Kamis, 02 Februari 2012

SAAT-SAAT MENUJU KEKOSONGAN Cerpen: Sutomo Magentahadi


Republika
Minggu, 20 Mei 2007

SAAT-SAAT MENUJU KEKOSONGAN
Cerpen: Sutomo Magentahadi

Aku hanya mampu mendengar sayup-sayup suara orang-orang berteriak histeris. Mereka sibuk menolong kami, korban kecelakaan lalu lintas. Mobil yang kami tumpangi bertabrakan, terguling dan tersungkur dengan posisi terbalik.

Tubuhku terlempar. Darah berceceran. Aku tak bisa mengangkat tubuhku sendiri, bahkan untuk membuka mata pun aku tak mampu. "Mbak..., sadar, Mbak." Seseorang mencoba menyadarkanku. Aku mendengar suara itu, tapi tidak mampu untuk menjawab. Terasa darah mengucur membasahi kepala dan tubuhku.

"Cari HP-nya! Hubungi orang yang sering SMS atau telepon!" Terdengar suara seorang laki-laki, panik.

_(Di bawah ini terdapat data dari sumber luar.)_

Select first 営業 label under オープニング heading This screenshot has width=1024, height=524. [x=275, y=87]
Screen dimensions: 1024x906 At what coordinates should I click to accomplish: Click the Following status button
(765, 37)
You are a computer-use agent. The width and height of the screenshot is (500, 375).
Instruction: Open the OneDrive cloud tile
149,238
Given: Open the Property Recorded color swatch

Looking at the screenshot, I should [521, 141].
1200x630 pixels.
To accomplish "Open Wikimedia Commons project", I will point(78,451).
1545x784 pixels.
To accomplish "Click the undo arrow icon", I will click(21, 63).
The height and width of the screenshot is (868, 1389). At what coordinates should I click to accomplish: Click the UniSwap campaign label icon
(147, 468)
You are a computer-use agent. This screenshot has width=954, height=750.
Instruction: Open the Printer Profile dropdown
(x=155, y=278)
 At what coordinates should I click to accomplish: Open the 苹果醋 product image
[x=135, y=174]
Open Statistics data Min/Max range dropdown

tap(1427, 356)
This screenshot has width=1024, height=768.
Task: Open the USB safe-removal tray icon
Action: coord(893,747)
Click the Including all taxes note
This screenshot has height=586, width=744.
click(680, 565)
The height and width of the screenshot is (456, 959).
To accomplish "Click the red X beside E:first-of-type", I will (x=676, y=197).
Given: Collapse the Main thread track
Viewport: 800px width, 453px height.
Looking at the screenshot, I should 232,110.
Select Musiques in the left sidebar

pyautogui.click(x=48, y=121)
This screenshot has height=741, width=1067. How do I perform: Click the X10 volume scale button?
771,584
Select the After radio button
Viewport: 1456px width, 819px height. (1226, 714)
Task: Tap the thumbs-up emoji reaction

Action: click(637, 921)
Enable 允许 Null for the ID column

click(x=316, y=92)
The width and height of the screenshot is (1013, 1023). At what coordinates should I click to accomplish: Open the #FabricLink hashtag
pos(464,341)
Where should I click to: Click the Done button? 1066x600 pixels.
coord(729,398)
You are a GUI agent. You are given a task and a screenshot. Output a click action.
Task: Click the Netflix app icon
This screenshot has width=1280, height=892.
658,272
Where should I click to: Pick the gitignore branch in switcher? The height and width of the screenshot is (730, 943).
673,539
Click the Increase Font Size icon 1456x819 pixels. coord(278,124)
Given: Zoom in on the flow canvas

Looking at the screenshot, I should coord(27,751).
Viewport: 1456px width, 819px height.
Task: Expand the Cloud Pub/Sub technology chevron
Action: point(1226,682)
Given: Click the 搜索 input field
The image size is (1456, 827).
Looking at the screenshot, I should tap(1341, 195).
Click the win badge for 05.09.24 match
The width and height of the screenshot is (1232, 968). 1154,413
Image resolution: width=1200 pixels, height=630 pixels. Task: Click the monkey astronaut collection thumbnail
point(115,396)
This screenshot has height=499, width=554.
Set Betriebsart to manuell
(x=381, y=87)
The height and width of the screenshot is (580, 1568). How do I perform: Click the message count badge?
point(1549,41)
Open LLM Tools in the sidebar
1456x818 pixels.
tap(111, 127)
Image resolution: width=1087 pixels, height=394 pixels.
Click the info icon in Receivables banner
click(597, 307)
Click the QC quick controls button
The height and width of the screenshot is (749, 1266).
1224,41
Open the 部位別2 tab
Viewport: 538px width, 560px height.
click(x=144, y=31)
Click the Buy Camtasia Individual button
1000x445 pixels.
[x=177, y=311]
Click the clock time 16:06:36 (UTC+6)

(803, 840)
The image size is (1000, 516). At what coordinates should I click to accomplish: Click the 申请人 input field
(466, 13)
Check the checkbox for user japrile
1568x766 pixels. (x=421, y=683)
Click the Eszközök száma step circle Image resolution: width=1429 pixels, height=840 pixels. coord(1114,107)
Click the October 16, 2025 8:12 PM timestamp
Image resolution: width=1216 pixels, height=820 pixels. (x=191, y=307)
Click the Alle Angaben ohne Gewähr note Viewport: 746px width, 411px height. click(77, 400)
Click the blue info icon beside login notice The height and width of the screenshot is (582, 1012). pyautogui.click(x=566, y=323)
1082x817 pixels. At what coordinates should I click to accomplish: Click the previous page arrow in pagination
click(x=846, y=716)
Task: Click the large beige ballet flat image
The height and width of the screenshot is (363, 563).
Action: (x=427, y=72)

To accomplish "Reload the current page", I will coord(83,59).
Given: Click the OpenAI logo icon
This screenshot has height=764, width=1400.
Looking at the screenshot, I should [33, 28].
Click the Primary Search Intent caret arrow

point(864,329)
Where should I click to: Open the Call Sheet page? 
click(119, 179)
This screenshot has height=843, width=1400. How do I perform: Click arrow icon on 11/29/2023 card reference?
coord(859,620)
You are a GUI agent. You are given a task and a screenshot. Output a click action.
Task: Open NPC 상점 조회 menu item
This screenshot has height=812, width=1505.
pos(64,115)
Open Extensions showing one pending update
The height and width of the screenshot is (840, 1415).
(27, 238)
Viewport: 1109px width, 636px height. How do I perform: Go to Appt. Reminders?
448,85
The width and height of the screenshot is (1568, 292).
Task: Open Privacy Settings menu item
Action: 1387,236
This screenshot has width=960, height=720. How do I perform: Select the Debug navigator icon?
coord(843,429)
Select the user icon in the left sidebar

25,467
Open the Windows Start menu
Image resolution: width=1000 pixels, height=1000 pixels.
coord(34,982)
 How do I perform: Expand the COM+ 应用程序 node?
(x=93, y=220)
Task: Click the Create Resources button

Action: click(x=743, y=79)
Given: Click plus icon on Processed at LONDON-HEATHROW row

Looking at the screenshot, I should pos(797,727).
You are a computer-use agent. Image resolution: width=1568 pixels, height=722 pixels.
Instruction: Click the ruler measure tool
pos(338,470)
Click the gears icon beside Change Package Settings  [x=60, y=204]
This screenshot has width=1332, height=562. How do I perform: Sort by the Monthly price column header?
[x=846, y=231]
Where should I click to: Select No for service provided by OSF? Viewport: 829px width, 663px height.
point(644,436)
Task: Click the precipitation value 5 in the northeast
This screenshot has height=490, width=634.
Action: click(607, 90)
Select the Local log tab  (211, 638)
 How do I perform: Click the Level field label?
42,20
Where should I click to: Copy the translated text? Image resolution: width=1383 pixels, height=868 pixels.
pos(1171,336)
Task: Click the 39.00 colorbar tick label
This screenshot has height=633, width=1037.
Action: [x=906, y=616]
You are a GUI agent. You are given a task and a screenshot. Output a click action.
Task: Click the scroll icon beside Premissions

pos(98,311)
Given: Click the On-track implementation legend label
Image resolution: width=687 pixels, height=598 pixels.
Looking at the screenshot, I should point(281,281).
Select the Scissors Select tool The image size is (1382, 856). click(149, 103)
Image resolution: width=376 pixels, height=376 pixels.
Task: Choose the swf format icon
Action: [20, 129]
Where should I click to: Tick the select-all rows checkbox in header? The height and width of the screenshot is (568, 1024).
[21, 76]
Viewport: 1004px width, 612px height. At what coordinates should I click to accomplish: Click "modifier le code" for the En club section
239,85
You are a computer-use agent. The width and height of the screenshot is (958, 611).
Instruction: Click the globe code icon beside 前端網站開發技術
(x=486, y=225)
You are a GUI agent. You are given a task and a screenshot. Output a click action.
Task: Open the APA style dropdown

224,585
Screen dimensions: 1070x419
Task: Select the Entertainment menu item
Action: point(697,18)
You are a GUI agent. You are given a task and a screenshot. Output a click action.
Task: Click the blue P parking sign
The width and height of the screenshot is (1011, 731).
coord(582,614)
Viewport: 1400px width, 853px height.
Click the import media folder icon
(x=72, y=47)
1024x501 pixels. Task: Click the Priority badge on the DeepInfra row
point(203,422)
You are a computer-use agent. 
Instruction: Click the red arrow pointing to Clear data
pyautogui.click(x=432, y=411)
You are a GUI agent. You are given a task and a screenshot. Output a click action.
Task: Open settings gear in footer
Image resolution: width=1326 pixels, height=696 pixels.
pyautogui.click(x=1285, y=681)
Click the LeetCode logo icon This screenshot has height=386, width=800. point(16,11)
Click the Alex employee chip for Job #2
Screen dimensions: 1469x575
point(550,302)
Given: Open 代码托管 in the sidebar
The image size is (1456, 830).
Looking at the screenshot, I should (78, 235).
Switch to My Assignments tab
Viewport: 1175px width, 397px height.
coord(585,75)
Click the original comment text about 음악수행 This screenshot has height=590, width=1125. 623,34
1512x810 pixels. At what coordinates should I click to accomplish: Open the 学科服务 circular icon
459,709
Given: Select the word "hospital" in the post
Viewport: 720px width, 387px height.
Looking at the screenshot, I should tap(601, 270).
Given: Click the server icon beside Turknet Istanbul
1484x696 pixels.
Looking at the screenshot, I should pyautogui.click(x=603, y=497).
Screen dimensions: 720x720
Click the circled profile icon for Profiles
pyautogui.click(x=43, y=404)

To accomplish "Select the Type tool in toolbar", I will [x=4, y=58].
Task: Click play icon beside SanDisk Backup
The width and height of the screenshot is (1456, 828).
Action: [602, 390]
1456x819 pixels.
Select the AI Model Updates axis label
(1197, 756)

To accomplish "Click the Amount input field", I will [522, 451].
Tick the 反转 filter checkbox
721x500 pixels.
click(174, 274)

Orang yang menyadarkanku buru-buru mengambil HP di dalam tas yang talinya masih tersangkut di bahuku. Dia juga memeriksa KTP dan kartu absen kerjaku. Orang-orang lantas membawa kami ke rumah sakit. Aku hanya mendengar sayup-sayup mobil ambulans meraung. Aku belum sanggup membuka mataku. Darah makin mengucur seperti aliran anak sungai di tubuhku.

Tubuhku yang lemah akhirnya dibaringkan di kasur hijau tua. Suster mendorongku tergesa-gesa melewati lorong-lorong sunyi. Aku tidak lagi mendengar suara histeris teriakan kesakitan ataupun kepanikan. Antara sadar dan tidak, aku hanya merasakan kesenyapan yang begitu sunyi dan dingin. Hanya suara halus derap sepatu para suster dalam gerakan yang padu. Mereka tak banyak bicara, hanya tangan-tangan mereka yang cekatan bekerja.

Dua hari sudah aku terkapar di ruang gawat darurat. Pada lengan dan tubuhku tertancap kabel-kabel yang terhubung dengan monitor di sebelah kiri tempat tidur, bahkan hidung dan mulutku dijejali selang medis. Aku benar-benar terkapar tak berdaya. Samar-samar aku mendengar isak tangis Bapak dan Emak. Mereka datang dari kampung yang jauh untuk menemuiku. Aku ingin bersimpuh dan memeluk mereka, seperti setiap aku bertemu. Tapi, kali ini aku tak mampu melakukannya.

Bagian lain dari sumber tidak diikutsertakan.